Filter the entries beneath this task, copying only the lines that hold the word "value".

+ + + +

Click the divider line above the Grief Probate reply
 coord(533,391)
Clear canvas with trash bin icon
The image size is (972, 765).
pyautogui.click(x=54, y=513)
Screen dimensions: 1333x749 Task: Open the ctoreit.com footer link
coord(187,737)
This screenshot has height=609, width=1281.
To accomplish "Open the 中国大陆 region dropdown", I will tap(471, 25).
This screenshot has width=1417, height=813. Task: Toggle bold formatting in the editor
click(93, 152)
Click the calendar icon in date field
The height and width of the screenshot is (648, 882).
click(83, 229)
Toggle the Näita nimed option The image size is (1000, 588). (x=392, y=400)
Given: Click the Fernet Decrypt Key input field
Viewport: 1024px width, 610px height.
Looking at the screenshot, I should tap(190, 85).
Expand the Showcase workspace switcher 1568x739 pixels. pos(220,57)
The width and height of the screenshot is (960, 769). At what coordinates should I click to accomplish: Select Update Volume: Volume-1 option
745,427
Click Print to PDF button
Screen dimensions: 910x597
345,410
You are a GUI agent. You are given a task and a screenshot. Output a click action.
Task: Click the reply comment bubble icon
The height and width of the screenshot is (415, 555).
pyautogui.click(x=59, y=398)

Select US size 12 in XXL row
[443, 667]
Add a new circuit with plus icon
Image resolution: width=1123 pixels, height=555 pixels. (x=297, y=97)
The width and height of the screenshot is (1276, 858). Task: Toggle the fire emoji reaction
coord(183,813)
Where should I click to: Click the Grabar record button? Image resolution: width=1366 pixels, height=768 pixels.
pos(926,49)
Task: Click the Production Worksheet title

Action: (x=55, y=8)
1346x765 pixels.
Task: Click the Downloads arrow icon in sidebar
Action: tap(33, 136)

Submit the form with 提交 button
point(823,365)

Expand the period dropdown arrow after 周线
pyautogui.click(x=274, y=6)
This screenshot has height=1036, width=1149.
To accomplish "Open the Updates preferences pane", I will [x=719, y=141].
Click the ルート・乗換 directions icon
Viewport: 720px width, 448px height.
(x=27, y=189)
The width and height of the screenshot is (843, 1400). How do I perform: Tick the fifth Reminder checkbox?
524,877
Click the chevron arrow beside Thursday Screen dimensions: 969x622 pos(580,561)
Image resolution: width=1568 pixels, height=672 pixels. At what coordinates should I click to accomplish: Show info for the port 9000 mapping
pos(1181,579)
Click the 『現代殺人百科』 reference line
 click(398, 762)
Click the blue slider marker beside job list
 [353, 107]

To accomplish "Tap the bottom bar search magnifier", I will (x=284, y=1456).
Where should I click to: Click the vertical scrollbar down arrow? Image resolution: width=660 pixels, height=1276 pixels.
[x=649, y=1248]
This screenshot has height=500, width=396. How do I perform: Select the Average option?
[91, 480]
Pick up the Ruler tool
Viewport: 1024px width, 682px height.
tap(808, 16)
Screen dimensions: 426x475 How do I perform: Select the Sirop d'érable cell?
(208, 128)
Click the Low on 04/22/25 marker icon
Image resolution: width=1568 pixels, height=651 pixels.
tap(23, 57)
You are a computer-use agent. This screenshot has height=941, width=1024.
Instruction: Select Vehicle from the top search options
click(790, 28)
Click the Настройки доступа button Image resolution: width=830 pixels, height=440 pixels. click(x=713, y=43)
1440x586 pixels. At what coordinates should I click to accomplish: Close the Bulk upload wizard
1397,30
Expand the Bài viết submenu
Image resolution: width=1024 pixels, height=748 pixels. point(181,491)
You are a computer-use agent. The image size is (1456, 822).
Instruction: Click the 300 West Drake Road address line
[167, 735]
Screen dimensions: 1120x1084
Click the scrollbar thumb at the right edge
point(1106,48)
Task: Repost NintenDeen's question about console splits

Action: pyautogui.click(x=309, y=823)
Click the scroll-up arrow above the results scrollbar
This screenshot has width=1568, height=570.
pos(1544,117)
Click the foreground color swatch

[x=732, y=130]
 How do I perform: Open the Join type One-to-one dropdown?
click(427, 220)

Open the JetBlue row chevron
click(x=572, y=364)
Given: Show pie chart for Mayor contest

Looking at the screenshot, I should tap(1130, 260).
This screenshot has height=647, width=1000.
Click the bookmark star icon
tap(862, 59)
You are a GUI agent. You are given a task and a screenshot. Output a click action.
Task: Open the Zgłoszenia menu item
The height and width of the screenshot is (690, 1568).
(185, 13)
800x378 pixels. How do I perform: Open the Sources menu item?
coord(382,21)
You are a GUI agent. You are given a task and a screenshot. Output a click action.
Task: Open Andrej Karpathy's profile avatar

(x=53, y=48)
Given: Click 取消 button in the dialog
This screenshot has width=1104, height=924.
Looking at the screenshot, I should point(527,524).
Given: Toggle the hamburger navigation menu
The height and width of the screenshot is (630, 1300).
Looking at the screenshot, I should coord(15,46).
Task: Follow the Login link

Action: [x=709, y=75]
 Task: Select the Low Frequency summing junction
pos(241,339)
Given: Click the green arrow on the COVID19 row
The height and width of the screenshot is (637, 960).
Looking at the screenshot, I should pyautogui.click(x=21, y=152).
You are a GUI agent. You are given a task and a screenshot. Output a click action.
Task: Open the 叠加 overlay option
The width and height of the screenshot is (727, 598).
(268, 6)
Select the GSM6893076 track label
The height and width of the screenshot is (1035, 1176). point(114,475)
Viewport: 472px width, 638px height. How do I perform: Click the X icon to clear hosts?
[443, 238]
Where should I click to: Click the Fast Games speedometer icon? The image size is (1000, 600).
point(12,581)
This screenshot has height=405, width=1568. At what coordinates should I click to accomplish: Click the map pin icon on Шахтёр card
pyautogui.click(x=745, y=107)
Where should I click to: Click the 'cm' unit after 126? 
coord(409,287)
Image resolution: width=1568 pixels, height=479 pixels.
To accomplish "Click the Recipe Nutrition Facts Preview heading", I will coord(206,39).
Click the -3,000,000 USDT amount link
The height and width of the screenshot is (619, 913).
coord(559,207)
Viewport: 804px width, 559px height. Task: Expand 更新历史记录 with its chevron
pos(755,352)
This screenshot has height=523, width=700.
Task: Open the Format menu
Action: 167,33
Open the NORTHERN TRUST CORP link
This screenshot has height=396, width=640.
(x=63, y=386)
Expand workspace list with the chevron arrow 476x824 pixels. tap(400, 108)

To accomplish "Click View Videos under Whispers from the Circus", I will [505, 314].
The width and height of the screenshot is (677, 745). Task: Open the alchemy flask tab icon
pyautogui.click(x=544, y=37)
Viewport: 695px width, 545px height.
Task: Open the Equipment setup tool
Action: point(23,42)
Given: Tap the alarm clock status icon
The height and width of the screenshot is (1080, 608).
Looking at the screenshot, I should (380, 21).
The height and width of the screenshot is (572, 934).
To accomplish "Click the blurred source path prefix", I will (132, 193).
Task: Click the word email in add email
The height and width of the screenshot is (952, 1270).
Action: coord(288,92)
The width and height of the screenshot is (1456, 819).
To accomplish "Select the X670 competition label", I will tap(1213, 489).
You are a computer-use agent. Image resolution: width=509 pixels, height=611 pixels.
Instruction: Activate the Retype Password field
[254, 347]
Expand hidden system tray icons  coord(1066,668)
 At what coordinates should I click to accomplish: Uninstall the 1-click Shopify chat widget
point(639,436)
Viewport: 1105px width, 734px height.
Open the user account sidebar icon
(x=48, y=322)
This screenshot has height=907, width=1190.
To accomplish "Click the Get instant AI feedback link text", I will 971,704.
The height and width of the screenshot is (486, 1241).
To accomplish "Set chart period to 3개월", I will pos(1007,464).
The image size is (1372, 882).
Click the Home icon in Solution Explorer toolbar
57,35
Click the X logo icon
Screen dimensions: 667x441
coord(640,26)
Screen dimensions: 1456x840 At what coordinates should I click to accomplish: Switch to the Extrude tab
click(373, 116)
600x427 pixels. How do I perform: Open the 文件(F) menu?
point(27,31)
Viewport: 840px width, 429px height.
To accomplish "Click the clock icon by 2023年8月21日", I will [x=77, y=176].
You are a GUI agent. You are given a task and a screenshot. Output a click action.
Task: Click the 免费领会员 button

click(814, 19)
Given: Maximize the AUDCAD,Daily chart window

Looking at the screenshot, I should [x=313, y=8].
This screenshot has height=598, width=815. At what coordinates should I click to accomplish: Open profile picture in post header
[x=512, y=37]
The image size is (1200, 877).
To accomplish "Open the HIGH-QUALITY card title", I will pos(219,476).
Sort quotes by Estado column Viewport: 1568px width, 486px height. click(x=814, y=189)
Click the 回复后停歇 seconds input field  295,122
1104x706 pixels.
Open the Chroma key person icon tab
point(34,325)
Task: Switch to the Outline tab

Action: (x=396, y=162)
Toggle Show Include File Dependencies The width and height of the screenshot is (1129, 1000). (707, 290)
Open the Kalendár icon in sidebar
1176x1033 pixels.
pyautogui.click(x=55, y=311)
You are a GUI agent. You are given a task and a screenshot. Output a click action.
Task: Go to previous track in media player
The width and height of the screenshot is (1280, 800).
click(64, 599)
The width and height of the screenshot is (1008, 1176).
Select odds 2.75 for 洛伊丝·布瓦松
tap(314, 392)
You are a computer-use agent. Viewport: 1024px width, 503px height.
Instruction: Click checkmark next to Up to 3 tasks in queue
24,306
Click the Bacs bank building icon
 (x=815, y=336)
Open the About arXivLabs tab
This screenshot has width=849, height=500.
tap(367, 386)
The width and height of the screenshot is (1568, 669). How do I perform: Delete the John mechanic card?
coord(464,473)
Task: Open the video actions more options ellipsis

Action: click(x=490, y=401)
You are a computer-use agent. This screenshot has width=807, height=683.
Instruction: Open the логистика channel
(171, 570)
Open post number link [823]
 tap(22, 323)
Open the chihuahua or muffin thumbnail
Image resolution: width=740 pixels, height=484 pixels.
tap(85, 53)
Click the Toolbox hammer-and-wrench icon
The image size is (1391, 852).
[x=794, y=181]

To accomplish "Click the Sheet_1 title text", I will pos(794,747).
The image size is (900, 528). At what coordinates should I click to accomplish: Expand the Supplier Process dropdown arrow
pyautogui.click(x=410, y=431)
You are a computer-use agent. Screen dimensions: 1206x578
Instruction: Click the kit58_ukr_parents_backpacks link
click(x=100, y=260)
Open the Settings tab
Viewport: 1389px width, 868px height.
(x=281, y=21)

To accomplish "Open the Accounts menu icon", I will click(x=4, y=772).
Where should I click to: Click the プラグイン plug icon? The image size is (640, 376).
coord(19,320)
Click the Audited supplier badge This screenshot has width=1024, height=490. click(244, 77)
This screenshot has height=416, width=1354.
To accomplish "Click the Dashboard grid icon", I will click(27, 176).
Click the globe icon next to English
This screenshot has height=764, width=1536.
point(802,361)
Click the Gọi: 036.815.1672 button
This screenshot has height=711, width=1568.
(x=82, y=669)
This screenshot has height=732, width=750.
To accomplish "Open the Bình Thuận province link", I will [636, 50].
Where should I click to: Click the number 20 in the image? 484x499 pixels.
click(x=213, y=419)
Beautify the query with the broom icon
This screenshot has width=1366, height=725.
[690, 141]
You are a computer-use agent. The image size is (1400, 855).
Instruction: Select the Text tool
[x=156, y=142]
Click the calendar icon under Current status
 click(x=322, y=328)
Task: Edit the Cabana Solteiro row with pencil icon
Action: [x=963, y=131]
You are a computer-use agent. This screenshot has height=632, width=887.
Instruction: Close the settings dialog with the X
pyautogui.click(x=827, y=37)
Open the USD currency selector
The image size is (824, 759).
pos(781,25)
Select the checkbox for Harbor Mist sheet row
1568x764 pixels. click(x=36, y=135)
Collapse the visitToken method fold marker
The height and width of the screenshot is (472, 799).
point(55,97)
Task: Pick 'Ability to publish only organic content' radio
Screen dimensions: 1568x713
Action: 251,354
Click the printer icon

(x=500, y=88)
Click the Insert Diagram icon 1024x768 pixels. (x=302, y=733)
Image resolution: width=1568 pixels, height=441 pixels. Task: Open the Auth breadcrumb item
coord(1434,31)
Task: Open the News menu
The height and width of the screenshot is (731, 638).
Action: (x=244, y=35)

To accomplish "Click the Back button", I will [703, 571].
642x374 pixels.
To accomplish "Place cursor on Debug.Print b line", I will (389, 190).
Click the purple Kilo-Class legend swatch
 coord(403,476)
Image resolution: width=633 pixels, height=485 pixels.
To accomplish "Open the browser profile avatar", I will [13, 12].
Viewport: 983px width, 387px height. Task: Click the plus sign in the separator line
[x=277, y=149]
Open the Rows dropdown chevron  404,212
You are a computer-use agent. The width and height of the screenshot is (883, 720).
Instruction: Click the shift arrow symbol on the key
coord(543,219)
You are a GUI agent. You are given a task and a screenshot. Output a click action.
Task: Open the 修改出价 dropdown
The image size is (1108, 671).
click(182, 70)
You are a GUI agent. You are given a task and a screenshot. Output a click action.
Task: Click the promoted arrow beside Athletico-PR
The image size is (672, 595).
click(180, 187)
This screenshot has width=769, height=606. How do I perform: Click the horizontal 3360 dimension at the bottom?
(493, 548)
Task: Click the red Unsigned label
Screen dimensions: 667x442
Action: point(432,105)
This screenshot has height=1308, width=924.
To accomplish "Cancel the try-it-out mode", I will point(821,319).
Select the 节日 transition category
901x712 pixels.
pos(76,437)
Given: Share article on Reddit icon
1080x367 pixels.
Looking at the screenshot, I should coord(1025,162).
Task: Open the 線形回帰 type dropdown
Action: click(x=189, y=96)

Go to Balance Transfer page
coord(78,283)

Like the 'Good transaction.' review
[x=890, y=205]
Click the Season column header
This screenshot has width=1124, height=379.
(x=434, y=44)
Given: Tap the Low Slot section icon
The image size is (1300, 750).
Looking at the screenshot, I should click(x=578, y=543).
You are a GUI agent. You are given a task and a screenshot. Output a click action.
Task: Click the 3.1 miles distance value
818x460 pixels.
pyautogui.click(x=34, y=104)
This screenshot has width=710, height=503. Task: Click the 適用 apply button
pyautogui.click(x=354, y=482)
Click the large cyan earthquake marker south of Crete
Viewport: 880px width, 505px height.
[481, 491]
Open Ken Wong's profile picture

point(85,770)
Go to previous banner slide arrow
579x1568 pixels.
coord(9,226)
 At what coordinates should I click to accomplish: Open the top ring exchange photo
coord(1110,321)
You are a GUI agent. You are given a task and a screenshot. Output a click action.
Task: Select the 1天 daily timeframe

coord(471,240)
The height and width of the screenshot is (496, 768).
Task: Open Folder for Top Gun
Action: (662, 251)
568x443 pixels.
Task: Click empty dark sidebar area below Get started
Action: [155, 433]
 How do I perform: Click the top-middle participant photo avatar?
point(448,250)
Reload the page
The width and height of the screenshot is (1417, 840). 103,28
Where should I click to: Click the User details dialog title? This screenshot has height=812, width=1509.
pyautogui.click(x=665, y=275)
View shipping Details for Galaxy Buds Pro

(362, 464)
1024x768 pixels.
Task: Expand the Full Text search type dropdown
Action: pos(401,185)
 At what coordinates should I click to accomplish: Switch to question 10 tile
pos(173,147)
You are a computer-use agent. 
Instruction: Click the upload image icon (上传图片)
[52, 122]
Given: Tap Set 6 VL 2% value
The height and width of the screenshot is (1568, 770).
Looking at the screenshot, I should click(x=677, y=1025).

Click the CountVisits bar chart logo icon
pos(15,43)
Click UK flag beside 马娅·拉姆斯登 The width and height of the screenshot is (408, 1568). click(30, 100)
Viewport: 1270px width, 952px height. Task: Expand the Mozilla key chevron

+ + + +

Task answer =>
Task: Click the 3.1 miles distance value
Given: Tap Set 6 VL 2% value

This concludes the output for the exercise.